Il racconto del giovane - "Sono andato nel bagno del locale e una volta uscito, un uomo di circa 60 anni ha iniziato a insultarmi, insinuando che non avessi risposto mentre lui bussava alla porta. Perchè, a suo dire, essendo io gay, volevo che lui entrasse in bagno mentre c'ero io. Ed ha iniziato a insultarmi urlando, mi ha schiaffeggiato, poi è uscito facendo perdere le sue tracce". "Deve per forza scappare il morto - aggiunge il giovane vittima dell'aggressione - perchè ci sia una legge contro la discriminazione sessuale? Devo per forza avere un occhio nero e il naso rotto per urlare allo scandalo?". 
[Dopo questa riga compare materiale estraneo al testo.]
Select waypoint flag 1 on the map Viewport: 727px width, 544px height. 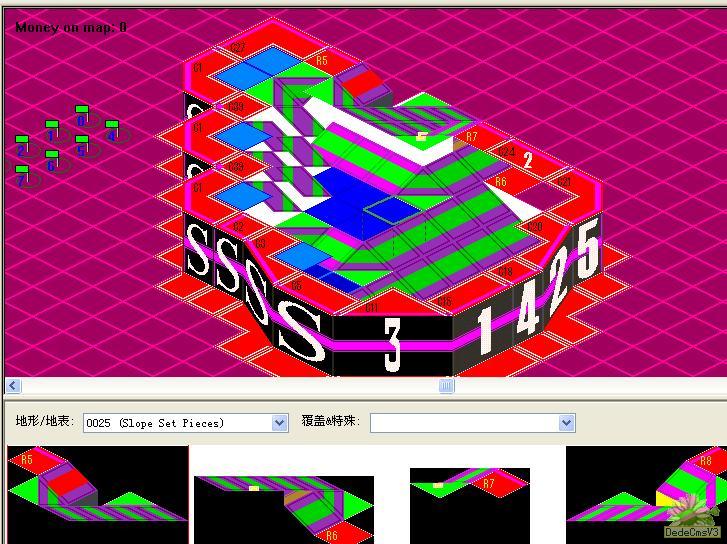tap(52, 130)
Il flash mob di questa sera – Il testo dell’iniziativa, prevista per stasera in piazza Caracciolo, recita come segue: "Voglio una legge contro questi atti di violenza continui e costanti, verbali e fisici, voglio una legge che faccia sentire le persone padrone di uscire per la propria città senza dovere temere di essere aggrediti per il proprio orientamento sessuale o identità di genere, voglio una legge che non consenta più al politico/religioso di turno, di dire tutto quello che gli/le passa per la testa sulle persone LGBT, perché tanto loro non valgono niente... voglio una legge che renda Palermo una città un po' più civile. Siamo PERSONE, abbiamo gli stessi doveri delle altre, quindi dovremmo avere anche gli stessi diritti delle altre, anche quello di stare alla Vucciria senza paura di subire aggressioni e/o attacchi”. 

“La Vucciria, e quel locale in particolare – si legge in una nota - sono dei posti in cui ci sentiamo a casa, frequentati liberamente da persone LGBT: vogliamo che continuino ad esserlo, così come il resto della cittè e d’Italia”.